By 6 p.m., it appeared the majority of the commission was in agreement on the lean, $7.4-million budget that cuts most county offices back to less than last year’s funding levels and includes one-time bonuses for all county employees.
The $550 bonuses for all full-time employees and $250 bonuses for all part-timers will be funded in large part through a reduction in funding for the county road department.
Road Superintendent Terry Haynes told the committee that the Tennessee Department of Transportation has agreed to fund 100 percent of his department’s cost of the replacement of the condemned Tumbling Creek bridge, and with that, he had agreed to return to the county general fund one cent of the property tax rate, or $30,500, allocated to his department in 2015.
If the Tumbling Creek bridge replacement goes well, Haynes said TDOT will also fund his department’s replacement of a second bridge in Chandler Cove designated in poor condition by the state.
Both bridges provide the only way in and out of the mountainous communities and Haynes department has temporarily shored up the condemned Tumbling Creek bridge to prevent its closure by the state. Haynes told the County Commission last month he can replace the Tumbling Creek bridge with one 16-hour, overnight shutdown.
In other good news from Nashville, Haynes told committee the state has also agreed to transfer to the county one acre of property located inside Erwin and within a mile of an Interstate 26 exit. The county has been looking for land to purchase in that area for construction of a centrally located ambulance station to save on the annual cost of contracting medical response services or to house a county operated ambulance service that would be funded in part from the approximately $340,000 remaining from the sale of the county hospital.
The new budget proposal will draw $74,434 from the remaining hospital funds to meet health-related expenditures, including an anticipated increase the new ambulance service contract that will come due in April and reduce the hospital fund balance to approximately $265,000
The new budget also draws $74,434 from the county’s undesignated fund balance, which combined with the equal amount drawn from the hospital fund will meet a $148,868 budget shortfall reached last week after the committee’s second round of departmental cuts and the Court Clerk and Property Assessor offices’ agreement to return to the county a combined $45,000 in reserve funding from their office budgets.

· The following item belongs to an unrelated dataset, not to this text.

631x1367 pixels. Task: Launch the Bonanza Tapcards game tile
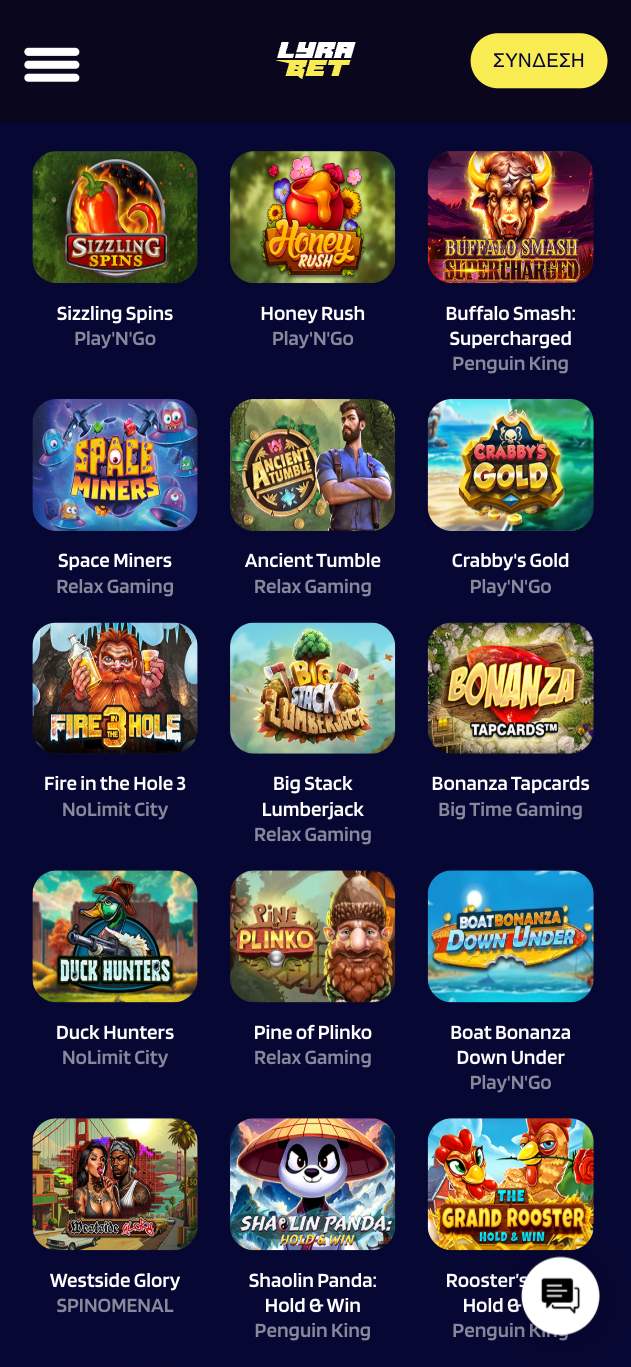click(x=511, y=688)
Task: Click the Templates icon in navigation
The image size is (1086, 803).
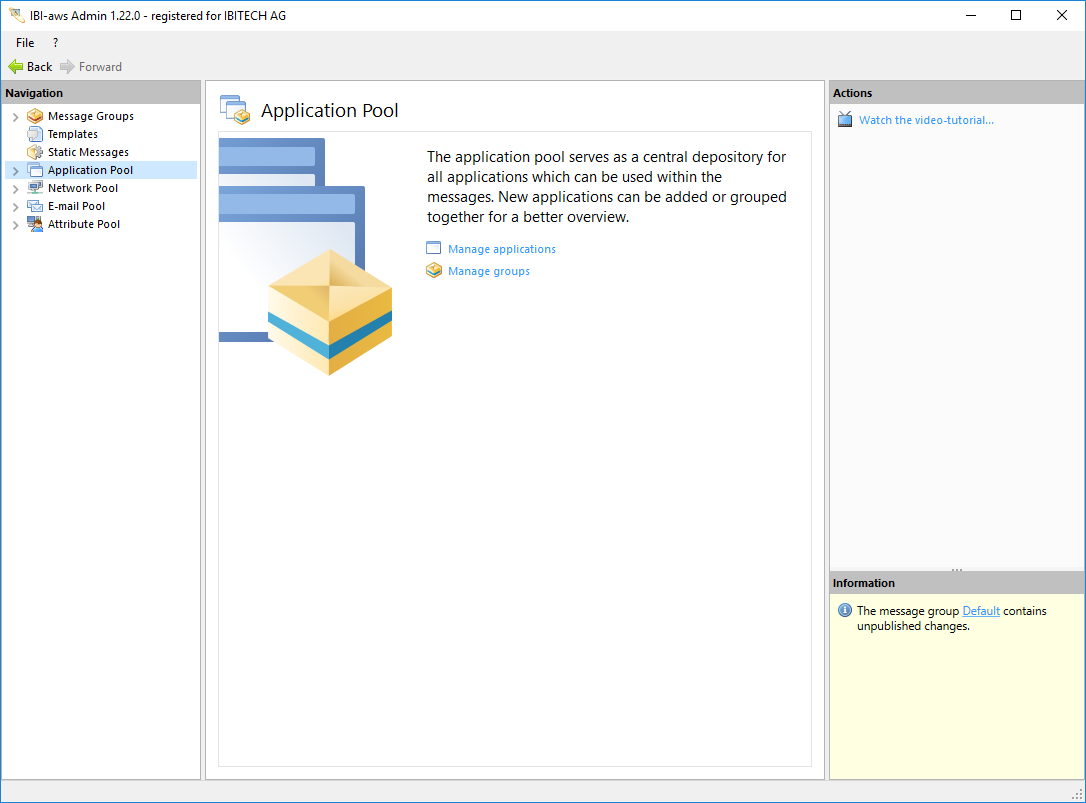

To meet what was originally a more than $300,000 budget shortfall, Commission Chairwoman Marie Rice said the budget committee took all county offices back to last year’s funding, went back and cut them again and also ask the officeholders to look for reserve funding that could be returned to the county budget.
For the Sheriff’s Department, Rice said the committee budgeted “only $18,000 less” than last year, not including five new vehicles and one-time bonuses that went to all county employees last year.
This year, the sheriff initially requested approximately $1.3 million in new funding, including seven new officers, seven new vehicles, an administrative secretary, a jail nurse, $60,000 in overtime pay, new camera surveillance systems for both jails, repairs to the jail annex fence and repairs and a repeater for the communication tower.
Rice said the new budget includes funding for one new sheriff’s department investigator, $20,000 in overtime pay and one new vehicle with the agreement that sheriff’ will buy a second new vehicle with funds generated from the sale of surplus equipment and apply for grant funding for a third vehicle. She said the county has also agreed to find grants or other funding for the jail annex fence, surveillance cameras and communications tower improvements.
After learning of the budget cuts earlier this month, Sheriff Mike Hensley told the budget committee he would not sue the county for more funding, but indicated that without it, he could not afford to continue boarding state prisoners, which generate several hundred thousand dollars for the county annually.
Jamie Rice, who will take a seat on the commission in September, said the sheriff told him last week he will not sign the new budget if his line items are adjusted and if he does not receive funding for a part-time jail nurse, two and half new deputy positions and the county’s commitment to fix the fence, surveillance cameras and communications tower.